Synchronize files between a Macbook and an Ubuntu machine using rsync via ssh

Have you ever considered mirroring/synchronizing your important files from your Mac to your Linux machine to decrease the risk of data loss because of a hardware crash? One very effective way to do this is using two open source tools available on your Mac and your Linux machine called rsync and ssh. This document will lead through the necessary steps. The main reason for this document was to have a reference for myself as it wasn't trivial. Maybe it can be helpful for others.

As a precondition, it is assumed, that you have two computers that are connected via a network. I am using a Macbook with Mac OS X 10.4 Tiger and an Ubuntu PC with Ubuntu 7.10 Gutsy connected via a WLAN where I have verified all the steps. Some of the steps described are Mac / Ubuntu specific. Most information should be valid for other operating systems where ssh and rsync can be installed (e.g. other Linux distributions) but you might check out the distribution specifics if something should not work. Many ideas came from (6).

Make sure, that the ssh client and server are installed and running

For general information about SSH see (1). If your don't mind sending your data unencrypted (e.g. if your are using a private cable network connection) you don't need SSH and you can leave out this step.


Start on the destination machine (Ubuntu = server). Set the Power Management Preferences so that the computer will never put to sleep when inactive (hard drive and display can go to sleep).

Change to the source machine (Mac OS = client). As user ("Steffen" in my case) try to login to the destination machine (Ubuntu) using ssh, specifying either an ip address or a hostname (if the hostname appears in /etc/hosts).
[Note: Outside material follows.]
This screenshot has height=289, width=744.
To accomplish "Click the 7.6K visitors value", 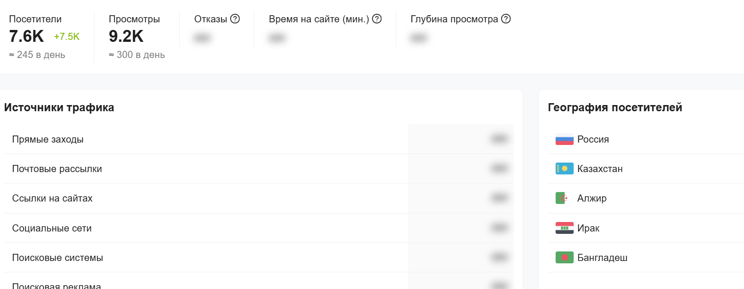I will click(x=26, y=37).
Note: You can add a host name with the command:

sudo nano /etc/hosts

You'll be asked for a password (Mac OS). Enter the IP address and the host name in the list. Of course, instead of nano you can use your preferred editor (e.g. Emacs or Vim).


To login into a remote computer (destination machine) running a ssh-server, open a terminal and log in with ssh <user>@<server> like this:

ssh steffen@myubuntu

You'll be asked for a password. This is the password for the user on the destination machine (ubuntu), not the local password.

Note: Replace "
steffen@myubuntu" with whatever your username@hostname/ip is. It would be a good idea to use the same login names on both machines, because than you could login just with ssh myubuntu.

Type "yes" to the authentication message. Enter your password. If this works than ssh works and you should type “exit” to return to the source machine. If not than test ssh on the server machine (Ubuntu) with the following command:

ssh localhost

If you can login, ssh-server is running.


If you get the following error message: "ssh: connect to host localhost port 22: Connection refused"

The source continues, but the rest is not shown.